Mr. Leon B. Polsky: Correct, Your Honor.
Justice Arthur J. Goldberg: Wasn't there [Inaudible]
Mr. Leon B. Polsky: Judge Fuld's opinion says that Caminito and that Caminito had appealed and then followed the habeas corpus procedure in the district -- in the federal courts.
And then he said, he is therefore preserved his claims or words to that effect and that is why he got out.
I don't know whether he intended to draw some distinction between Caminito's appeal through the state system and the habeas corpus as far as its effectiveness to secure release.
Justice Arthur J. Goldberg: I thought I remember something --
Mr. Leon B. Polsky: He makes -- he does mention it --
Justice Arthur J. Goldberg: In this very case something about federal habeas corpus [Inaudible]
Mr. Leon B. Polsky: The whole history of this statute, the present Section 2241, begins with the 1867 statute.
Up to that time, even though there is a constitutional provision which provides for habeas corpus or its non-suspension, except in certain instances up until that time it had been held by this Court that the federal court had no power to interfere in a state court proceeding unless Congress passed some sort of enabling legislation to implement the constitutional provision.
Such a statute is passed in 1867.
It was passed definitely bearing in mind the then proposed reconstruction legislation and the proposed Fourteenth Amendment.
That statute has said not a word about exhaustion of state remedies.

◆ ENTRIES SUPPLIED:
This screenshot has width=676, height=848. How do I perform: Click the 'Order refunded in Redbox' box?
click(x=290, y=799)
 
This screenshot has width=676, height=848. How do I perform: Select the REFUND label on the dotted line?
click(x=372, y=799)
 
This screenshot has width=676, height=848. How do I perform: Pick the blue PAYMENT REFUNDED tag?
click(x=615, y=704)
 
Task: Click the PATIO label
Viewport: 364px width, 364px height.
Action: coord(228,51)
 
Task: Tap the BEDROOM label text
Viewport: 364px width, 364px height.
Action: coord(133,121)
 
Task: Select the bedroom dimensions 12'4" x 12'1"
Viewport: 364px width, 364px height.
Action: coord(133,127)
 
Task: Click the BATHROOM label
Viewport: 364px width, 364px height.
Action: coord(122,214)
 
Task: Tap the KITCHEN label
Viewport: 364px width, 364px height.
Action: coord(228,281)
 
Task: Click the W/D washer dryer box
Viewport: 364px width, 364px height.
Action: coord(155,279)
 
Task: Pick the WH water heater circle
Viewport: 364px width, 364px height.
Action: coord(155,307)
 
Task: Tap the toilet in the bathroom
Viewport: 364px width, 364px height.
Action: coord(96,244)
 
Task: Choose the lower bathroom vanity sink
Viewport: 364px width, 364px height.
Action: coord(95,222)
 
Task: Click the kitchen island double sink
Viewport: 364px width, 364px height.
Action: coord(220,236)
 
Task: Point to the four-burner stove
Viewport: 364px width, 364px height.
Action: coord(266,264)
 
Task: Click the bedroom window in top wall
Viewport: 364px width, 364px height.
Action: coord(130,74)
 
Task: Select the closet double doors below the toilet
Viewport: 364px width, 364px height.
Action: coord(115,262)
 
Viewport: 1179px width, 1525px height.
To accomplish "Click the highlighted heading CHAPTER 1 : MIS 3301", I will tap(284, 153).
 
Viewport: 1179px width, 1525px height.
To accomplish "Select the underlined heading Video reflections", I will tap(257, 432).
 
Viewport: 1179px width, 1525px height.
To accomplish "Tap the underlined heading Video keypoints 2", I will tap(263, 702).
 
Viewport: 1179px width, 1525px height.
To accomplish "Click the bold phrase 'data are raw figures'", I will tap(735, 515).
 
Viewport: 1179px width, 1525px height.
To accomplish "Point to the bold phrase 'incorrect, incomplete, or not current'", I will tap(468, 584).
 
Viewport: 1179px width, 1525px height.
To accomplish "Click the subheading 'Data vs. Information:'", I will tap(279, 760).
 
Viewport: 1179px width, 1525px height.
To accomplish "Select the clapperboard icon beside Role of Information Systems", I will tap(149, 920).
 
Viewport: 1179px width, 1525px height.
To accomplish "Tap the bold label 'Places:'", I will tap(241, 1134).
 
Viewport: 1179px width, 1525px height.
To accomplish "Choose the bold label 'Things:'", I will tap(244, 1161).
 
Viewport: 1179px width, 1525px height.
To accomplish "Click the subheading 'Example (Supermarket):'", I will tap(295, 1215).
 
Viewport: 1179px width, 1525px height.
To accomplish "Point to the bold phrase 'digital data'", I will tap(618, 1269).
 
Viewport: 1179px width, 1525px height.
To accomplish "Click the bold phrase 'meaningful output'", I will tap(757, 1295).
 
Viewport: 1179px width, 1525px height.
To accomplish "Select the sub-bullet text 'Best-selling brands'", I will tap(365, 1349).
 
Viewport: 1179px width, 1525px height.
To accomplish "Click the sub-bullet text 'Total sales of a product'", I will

◆ SET TASKS:
**1)** In the oral argument excerpt, what does the 1867 statute say about exhaustion of state remedies?
**2)** Retype the part of the oral argument excerpt that begins at the words "Justice Arthur J. Goldberg: Wasn't" and stops after "the 1867 statute.".
**3)** Continue the oral argument excerpt on federal habeas corpus from the point where it stops.
The entries have no role in this work.

◆ ANSWERS TO EACH TASK:
**1)** It says not a word about exhaustion of state remedies.

**2)**
Justice Arthur J. Goldberg: Wasn't there [Inaudible]
Mr. Leon B. Polsky: Judge Fuld's opinion says that Caminito and that Caminito had appealed and then followed the habeas corpus procedure in the district -- in the federal courts.
And then he said, he is therefore preserved his claims or words to that effect and that is why he got out.
I don't know whether he intended to draw some distinction between Caminito's appeal through the state system and the habeas corpus as far as its effectiveness to secure release.
Justice Arthur J. Goldberg: I thought I remember something --
Mr. Leon B. Polsky: He makes -- he does mention it --
Justice Arthur J. Goldberg: In this very case something about federal habeas corpus [Inaudible]
Mr. Leon B. Polsky: The whole history of this statute, the present Section 2241, begins with the 1867 statute.

**3)**
It had no limitation to it except federal -- in substance that federal court shall issue the writ, hear the case, dispose of it as law and justice requires if there has been a violation of the federal right.
Soon afterwards the first case under this statute arose, which set forth what has grown up to the exhaustion of state remedies.
Ex parte Bridges, Circuit Justice Bradley reviewing a District Court order, sustaining the writ for a Georgia defendant, a state court prisoner, who had been tried, convicted and had not appealed, the Court said that a federal court in its discretion could refrain from issuing the writ prior to the completion of the entire state court proceeding, tried, appealed and even writ of error to the Supreme Court that were available.
The case clearly rested on discretion, for in that case the writ issued.
The first case in this Court, Ex parte Royall again relying upon Bridges talks in terms of discretion which the Court has the power to issue the writ.
It is discretion, however, which makes us temporize this grant of power.
And after that, another series of cases, all following Bridges and Royall talking in terms of discretion that the Court had the power if it wanted to.
The first case which seems to import a new concept beyond this exhaustion of state remedies discretion is I believe the Spencer case which was decided by this Court in 1913.
In that case, a state court prisoner deliberately, knowingly failed to appeal from his state court conviction.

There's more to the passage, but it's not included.